Gilder says, "In a sense, entrepreneurship is the launching of surprises. What bothers many critics of capitalism is that a group like the Forbes Four Hundred is too full of surprises. Sam Walton opens a haberdashery and it goes broke. He opens another and it works. He launches a shopping center empire in the rural south and becomes America's richest man. Who would have thunk it?" God works in mysterious ways. The messiah is the ultimate surprise. God wants people to be open to surprises. He wants a free market so the messiah isn't crushed by socialists who are out to protect everyone.

Automatic transmissions -- frivolous luxuries?

What is one man's greed today, often becomes common household items tomorrow.
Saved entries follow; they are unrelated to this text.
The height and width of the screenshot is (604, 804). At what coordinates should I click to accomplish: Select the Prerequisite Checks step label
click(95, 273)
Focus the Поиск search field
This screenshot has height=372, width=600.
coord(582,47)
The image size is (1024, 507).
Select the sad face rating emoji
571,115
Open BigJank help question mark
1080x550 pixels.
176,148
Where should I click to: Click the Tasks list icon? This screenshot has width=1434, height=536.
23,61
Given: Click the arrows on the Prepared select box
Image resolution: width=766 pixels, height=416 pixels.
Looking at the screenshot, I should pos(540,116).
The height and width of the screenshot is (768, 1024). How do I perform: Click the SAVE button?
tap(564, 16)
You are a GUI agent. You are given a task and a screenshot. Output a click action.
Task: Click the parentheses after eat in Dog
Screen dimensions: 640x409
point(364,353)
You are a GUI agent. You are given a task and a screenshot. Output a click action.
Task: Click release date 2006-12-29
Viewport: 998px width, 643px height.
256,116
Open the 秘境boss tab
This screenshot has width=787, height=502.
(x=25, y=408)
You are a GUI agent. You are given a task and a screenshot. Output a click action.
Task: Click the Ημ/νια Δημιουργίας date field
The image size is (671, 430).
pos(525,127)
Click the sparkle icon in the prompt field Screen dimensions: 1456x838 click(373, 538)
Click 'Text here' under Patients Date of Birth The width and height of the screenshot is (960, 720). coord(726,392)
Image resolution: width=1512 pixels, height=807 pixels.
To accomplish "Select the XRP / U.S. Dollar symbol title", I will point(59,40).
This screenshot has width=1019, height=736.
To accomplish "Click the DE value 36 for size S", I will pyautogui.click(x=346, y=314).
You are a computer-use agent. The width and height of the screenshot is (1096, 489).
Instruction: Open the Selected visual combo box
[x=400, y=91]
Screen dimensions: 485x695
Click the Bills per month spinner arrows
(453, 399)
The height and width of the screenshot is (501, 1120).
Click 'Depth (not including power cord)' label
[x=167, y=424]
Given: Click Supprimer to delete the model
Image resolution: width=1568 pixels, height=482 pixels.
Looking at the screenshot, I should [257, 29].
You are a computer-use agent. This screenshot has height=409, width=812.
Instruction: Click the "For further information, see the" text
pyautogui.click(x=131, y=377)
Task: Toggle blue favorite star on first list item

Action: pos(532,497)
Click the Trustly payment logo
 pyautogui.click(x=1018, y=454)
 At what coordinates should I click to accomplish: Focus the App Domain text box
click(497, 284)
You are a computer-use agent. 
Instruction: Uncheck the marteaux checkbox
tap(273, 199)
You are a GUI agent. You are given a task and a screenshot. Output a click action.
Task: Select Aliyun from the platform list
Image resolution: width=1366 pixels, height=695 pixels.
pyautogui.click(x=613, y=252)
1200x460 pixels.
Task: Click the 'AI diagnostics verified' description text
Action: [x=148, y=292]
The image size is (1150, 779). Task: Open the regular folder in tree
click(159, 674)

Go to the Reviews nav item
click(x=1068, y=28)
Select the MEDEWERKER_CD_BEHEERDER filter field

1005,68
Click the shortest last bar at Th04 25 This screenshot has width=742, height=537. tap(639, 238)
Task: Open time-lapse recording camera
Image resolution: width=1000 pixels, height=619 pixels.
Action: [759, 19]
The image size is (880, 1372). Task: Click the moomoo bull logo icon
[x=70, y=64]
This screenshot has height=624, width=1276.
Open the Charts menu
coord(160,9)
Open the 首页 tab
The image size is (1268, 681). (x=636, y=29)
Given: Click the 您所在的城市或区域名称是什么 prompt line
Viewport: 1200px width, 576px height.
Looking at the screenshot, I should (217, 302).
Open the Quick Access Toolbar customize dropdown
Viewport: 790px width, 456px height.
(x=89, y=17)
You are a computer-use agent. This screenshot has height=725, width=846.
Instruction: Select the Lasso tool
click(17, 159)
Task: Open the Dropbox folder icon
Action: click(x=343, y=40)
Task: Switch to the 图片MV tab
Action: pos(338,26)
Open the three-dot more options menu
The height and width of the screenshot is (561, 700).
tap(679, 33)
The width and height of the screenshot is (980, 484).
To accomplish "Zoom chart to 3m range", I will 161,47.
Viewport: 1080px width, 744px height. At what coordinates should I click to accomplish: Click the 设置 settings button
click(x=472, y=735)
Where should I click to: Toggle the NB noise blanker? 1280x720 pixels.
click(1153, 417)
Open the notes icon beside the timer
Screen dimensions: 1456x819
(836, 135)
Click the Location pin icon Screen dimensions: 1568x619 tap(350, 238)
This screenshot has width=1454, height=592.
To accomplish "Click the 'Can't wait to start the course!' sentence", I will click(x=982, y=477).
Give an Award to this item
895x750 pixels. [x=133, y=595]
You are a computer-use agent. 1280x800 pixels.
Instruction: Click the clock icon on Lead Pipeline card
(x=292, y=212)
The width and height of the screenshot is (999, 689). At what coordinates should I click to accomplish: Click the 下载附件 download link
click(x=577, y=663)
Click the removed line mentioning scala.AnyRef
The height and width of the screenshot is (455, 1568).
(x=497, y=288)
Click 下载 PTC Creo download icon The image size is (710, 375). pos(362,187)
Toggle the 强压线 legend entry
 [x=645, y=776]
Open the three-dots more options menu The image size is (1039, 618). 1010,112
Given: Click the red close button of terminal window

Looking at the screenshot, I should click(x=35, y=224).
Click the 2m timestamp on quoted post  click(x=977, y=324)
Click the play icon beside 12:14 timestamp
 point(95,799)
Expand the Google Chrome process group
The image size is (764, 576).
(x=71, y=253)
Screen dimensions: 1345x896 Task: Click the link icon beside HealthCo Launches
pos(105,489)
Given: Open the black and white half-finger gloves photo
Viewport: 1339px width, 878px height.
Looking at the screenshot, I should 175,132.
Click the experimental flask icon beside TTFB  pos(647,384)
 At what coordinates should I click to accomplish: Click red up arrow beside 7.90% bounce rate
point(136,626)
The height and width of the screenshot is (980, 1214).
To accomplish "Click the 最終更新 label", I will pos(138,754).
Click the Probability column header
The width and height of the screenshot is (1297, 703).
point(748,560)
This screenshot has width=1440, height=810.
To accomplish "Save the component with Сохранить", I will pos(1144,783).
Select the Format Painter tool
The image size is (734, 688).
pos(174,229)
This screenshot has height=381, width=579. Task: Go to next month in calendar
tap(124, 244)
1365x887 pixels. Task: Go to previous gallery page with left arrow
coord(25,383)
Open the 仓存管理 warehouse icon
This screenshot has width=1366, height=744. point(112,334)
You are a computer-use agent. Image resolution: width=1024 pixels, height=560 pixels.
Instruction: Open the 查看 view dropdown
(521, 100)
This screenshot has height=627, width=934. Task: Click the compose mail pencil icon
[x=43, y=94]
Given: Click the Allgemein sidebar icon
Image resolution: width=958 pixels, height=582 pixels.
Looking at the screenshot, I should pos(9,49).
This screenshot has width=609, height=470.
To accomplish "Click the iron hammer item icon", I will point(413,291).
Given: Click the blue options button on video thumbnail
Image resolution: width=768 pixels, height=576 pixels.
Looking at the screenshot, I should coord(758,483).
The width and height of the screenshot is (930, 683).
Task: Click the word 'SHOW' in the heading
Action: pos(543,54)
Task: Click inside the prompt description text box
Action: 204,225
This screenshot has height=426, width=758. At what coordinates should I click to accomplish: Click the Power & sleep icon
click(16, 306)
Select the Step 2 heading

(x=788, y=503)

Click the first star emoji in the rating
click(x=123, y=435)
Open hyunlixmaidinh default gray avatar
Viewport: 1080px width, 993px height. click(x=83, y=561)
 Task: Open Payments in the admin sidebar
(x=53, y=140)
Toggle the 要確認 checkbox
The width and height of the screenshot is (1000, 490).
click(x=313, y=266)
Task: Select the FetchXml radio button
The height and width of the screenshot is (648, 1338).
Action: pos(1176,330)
When automatic transmissions came out on cars just before WWII, few could afford them. Some at that time said it was a frivolous luxury. Of course, it is common place now. When WWII came, both America and Germany were trying to perfect them to use in military vehicles but because America had so much experience from the private sector using many thousands of these transmissions on personal cars, the Americans quickly applied it to military purposes. The military used it build a tank and that helped us to win the war. Socialists are nay sayers and don't know the effects of what they call greed. Who knows how much electronic games have contributed to inventing military devices that keep us safe. The marketplace produces cigarettes, but it also produces books teaching against it. It is better to win through persuasion than forcing people to do right. Socialists make more mistakes than the marketplace. Socialists killed Jesus and tortured Father in their quest for world peace.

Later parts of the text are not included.